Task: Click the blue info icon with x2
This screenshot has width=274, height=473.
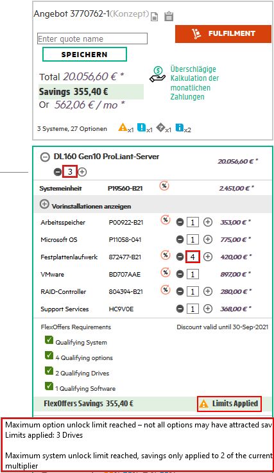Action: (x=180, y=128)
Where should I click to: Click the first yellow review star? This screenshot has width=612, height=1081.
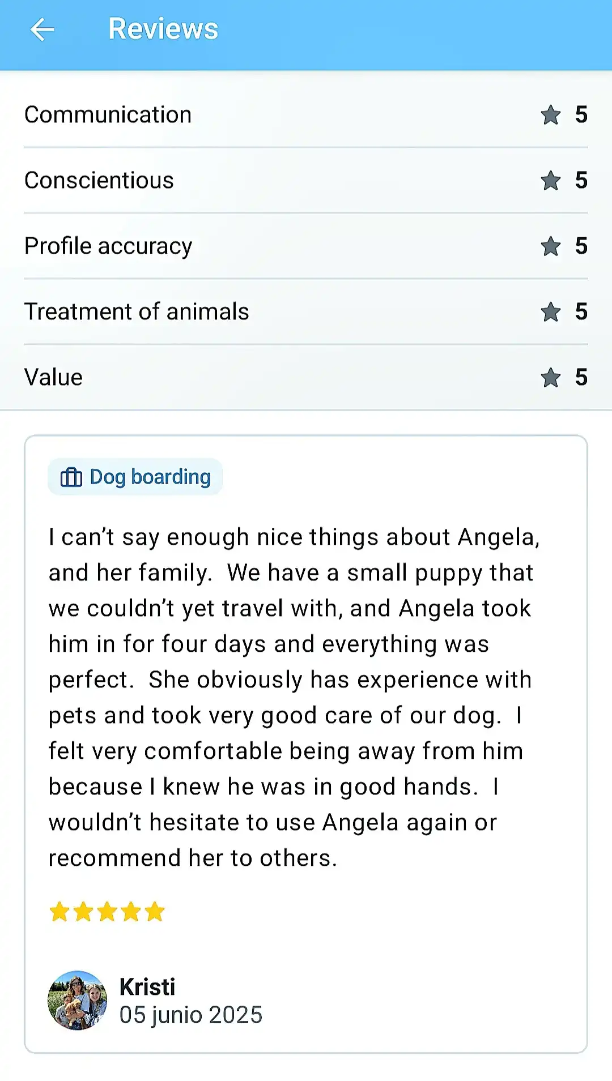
....................
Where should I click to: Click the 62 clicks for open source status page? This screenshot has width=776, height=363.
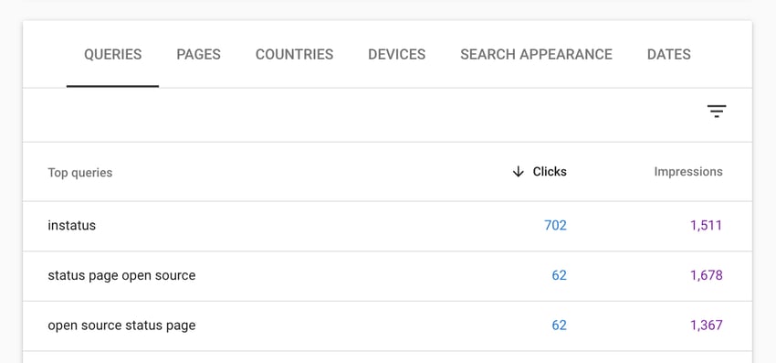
....................
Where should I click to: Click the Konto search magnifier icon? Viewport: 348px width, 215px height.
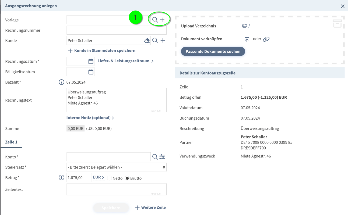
....................
[What is needed] Count the lines of the data that contain the string "should", and reply with that number alone.

[Written solution] 3